O lineup diversificado e bem costurado funcionou bem com o público. Bandas locais já conhecidas por se apresentarem em festivais por todo Brasil e com ótimos reviews nas principais publicações musicais, atrações alternativas recentes e consagradas nos dois palcos dedicados a bandas, headliners de peso como Los Hermanos e Jorge Ben Jor nas duas noites, Vintage Culture na pista principal e selos conhecidos no Palco Discool representando a cena eletrônica. Contudo, se por um lado o Coolritiba acertou em cheio no lineup, errou feio na distribuição das apresentações quando optou por um palco principal dedicado totalmente a artistas masculinos.

O Palco Arnica ficou pequeno para intensidade do ótimo show da banda Mulamba. O mesmo ocorreu na apresentação seguinte, quando a carioca Letrux tinha nas mãos um público que transbordava pelas laterais do palco, muito maior do que o espaço comportava. Essa divisão de palcos não passou despercebida e houve críticas do público na página do evento do Facebook.

Ativações de marcas

O festival soube aproveitar o espaço amplo e cênico da Pedreira Paulo Leminski com a distribuição de espaços gastronômicos, experiências para o público e ativações de marcas.
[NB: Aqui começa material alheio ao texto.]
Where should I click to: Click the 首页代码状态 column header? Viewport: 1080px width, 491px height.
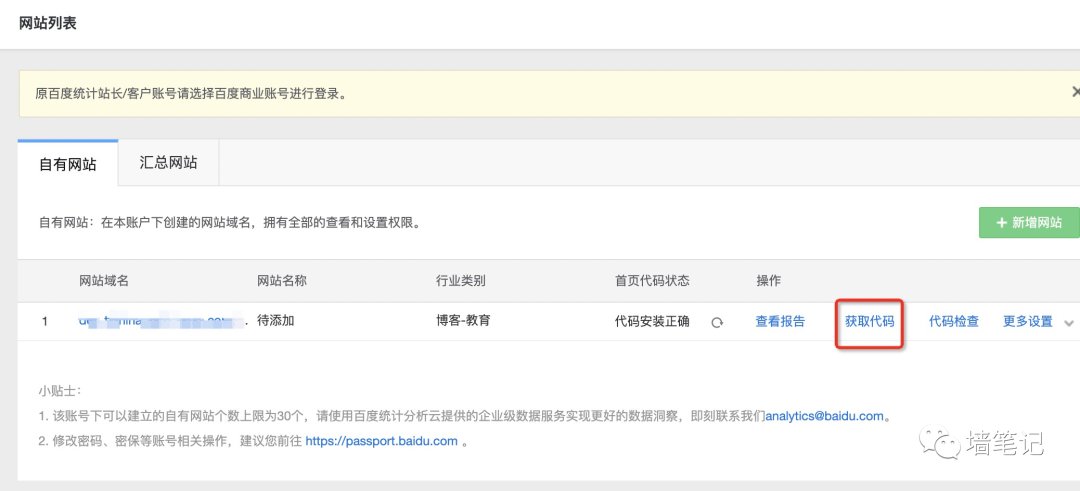[652, 281]
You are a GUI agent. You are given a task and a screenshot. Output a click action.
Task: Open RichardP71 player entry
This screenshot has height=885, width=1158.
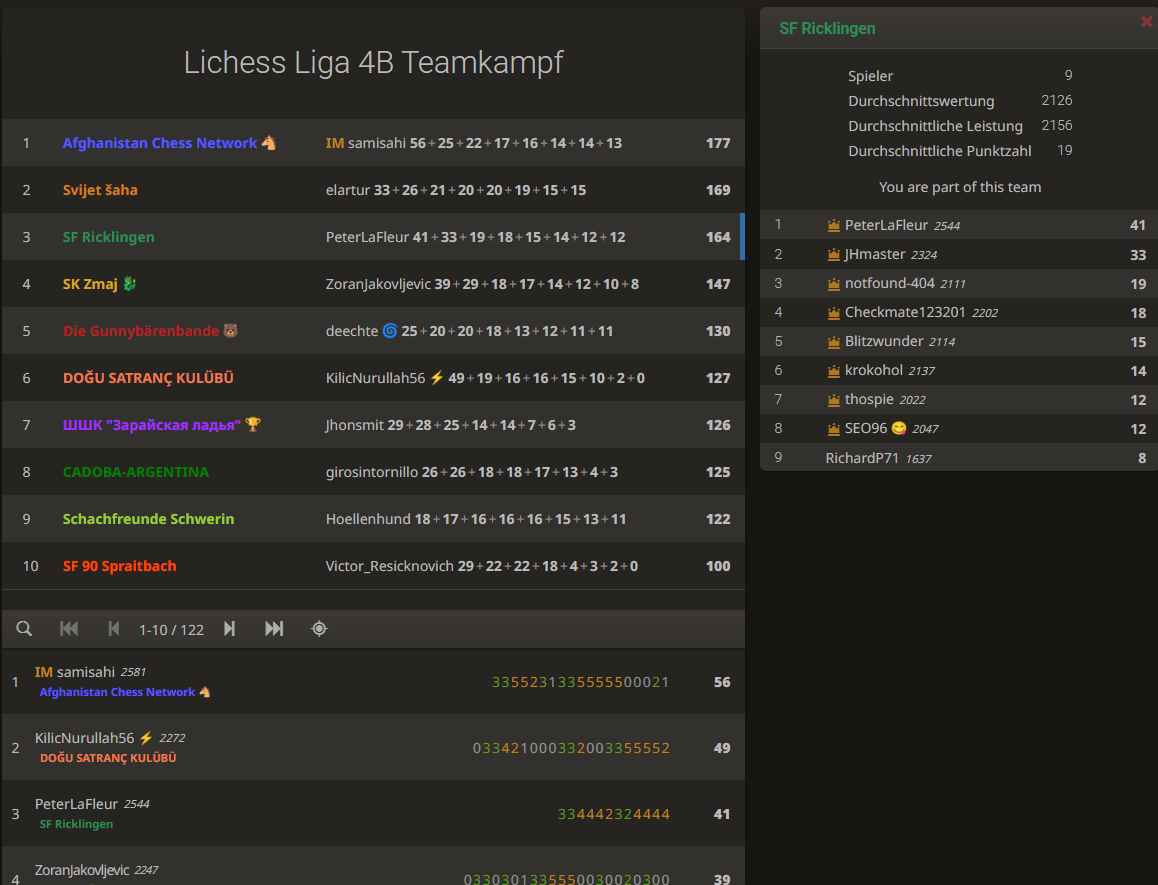pos(861,458)

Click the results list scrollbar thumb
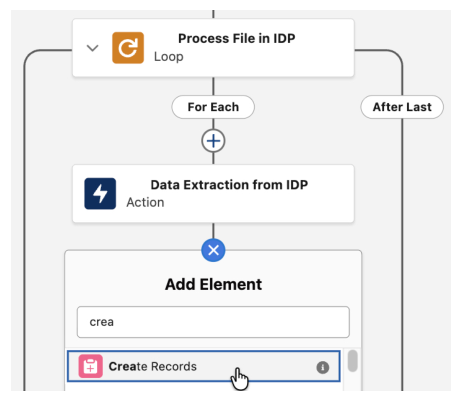pos(353,361)
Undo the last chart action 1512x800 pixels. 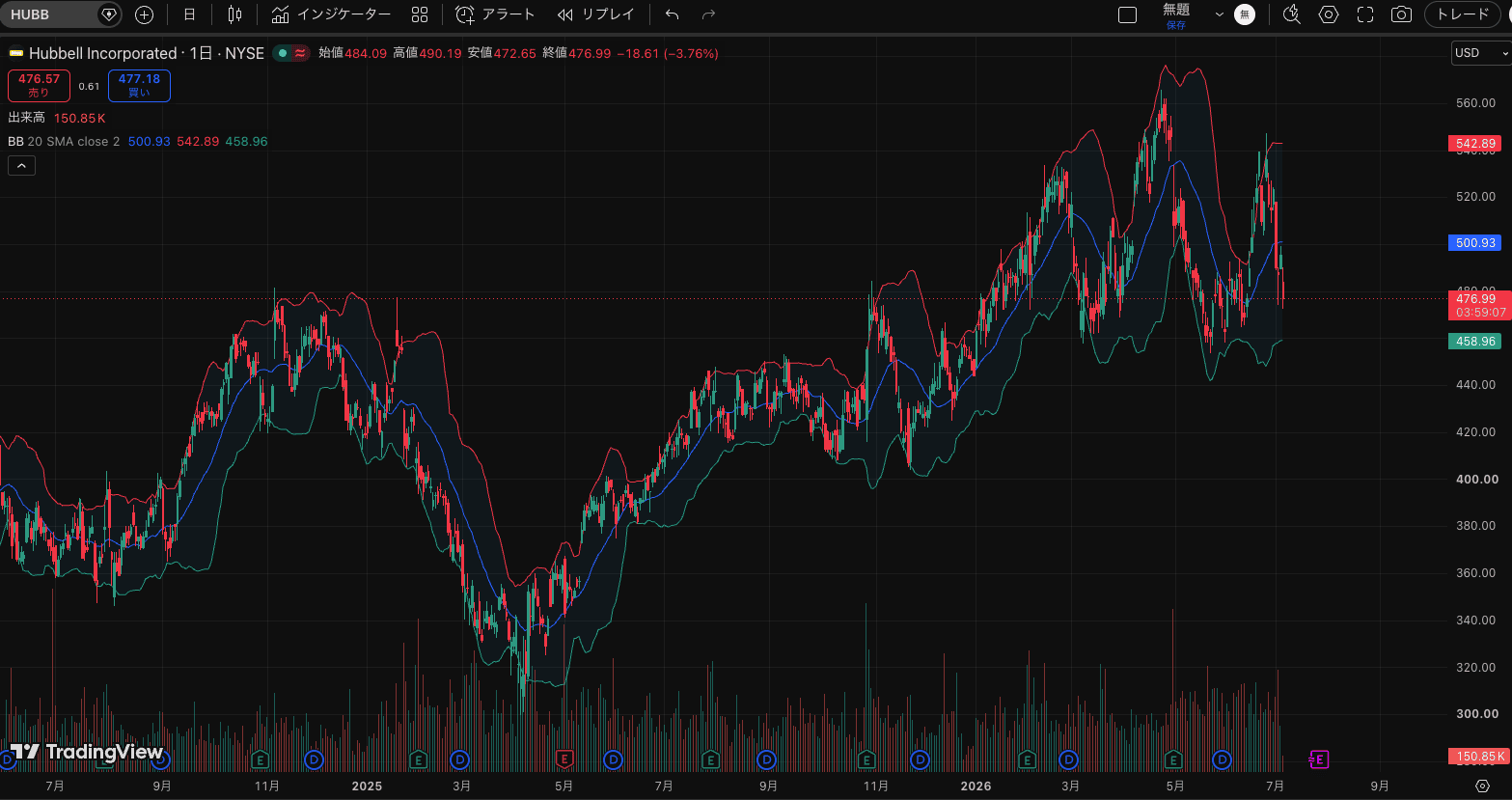pyautogui.click(x=673, y=14)
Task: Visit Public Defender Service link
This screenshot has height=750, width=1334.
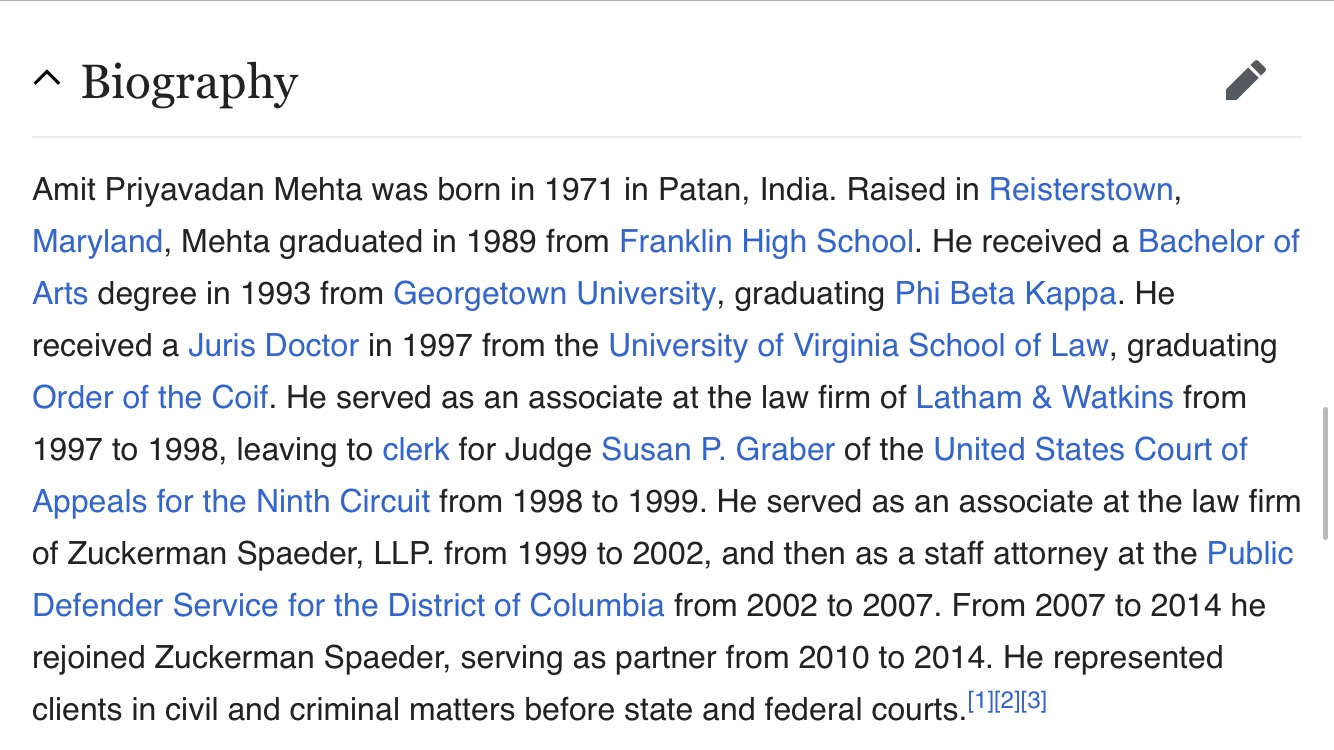Action: [1250, 553]
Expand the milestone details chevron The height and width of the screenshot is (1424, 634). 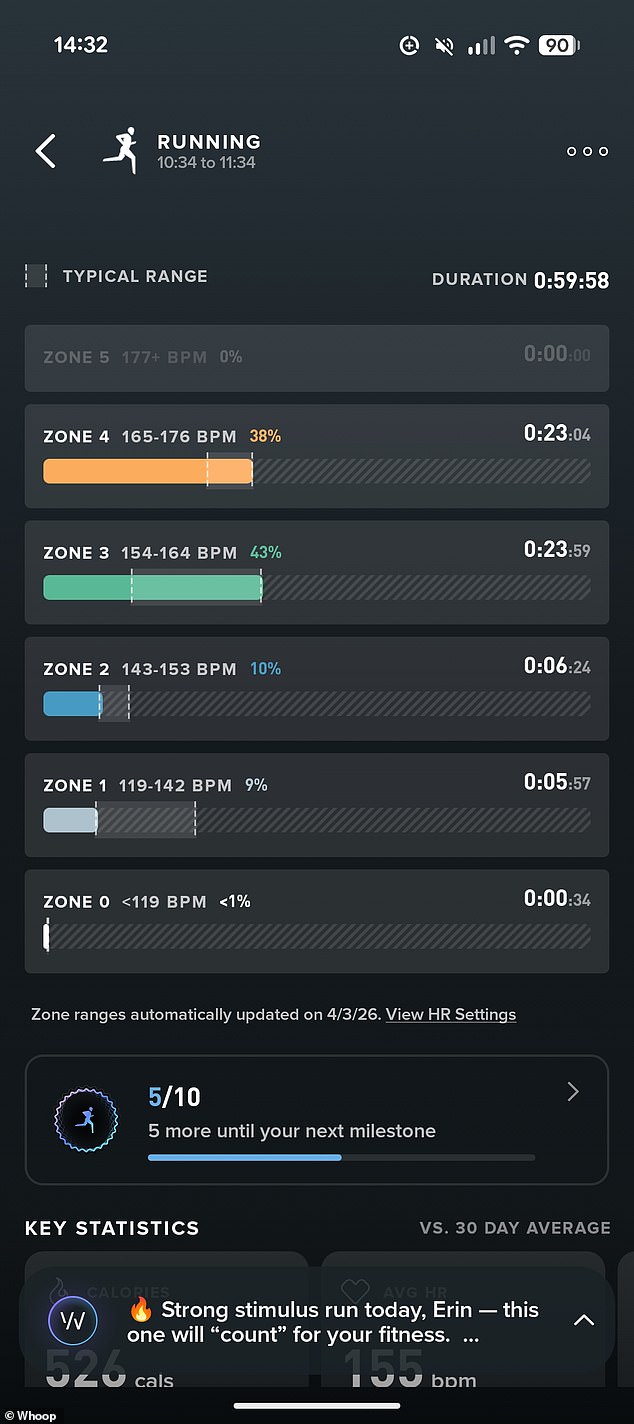pyautogui.click(x=573, y=1092)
A ativação de maior destaque foi a tirolesa da Red Bull, em frente ao palco principal. Ativações menores como os balanços da Bacardi, asas da Red Bull, beer pong da Itaipava e air bike do Über também fizeram sucesso.

Instagram @fellobato

A tradicional parede com cartazes e uma instalação perto do lago com o nome do festival também foram pontos disputados pelos participantes que queriam manter Instagram e stories atualizados durante o evento. A área de alimentação estava bem distribuída e tinha opções vegetarianas e veganas. A principal área gastronômica ficava junto ao lago, mas tinha algumas opções próximo ao Palco Arnica e no camarote da pista principal pra quem queria ficar próximo aos shows o tempo todo.

Felizmente o Coolritiba apostou no camarote lateral, garantindo boa visibilidade para quem topava pagar um pouco mais para assistir os shows com mais conforto e tranquilidade, mas sem bloquear a frente inteira do palco com área vip. O camarote ainda contava com banheiros de fácil acesso e pallets para quem queria descansar entre um show e outro.  Acertaram também na parte das lojas, dando espaço e visibilidade para marcas locais.

Crédito: Facebook Coolritiba

Sem dúvida, o Coolritiba encerra sua 3ª edição com mais acertos do que erros, ótimas apresentações e marcando lugar como um dos eventos de música mais importantes da cidade. Aguardamos ansiosamente pela 4ª edição do festival, torcendo para que alguns detalhes sejam ajustados para o ano que vem para que o festival seja ainda melhor.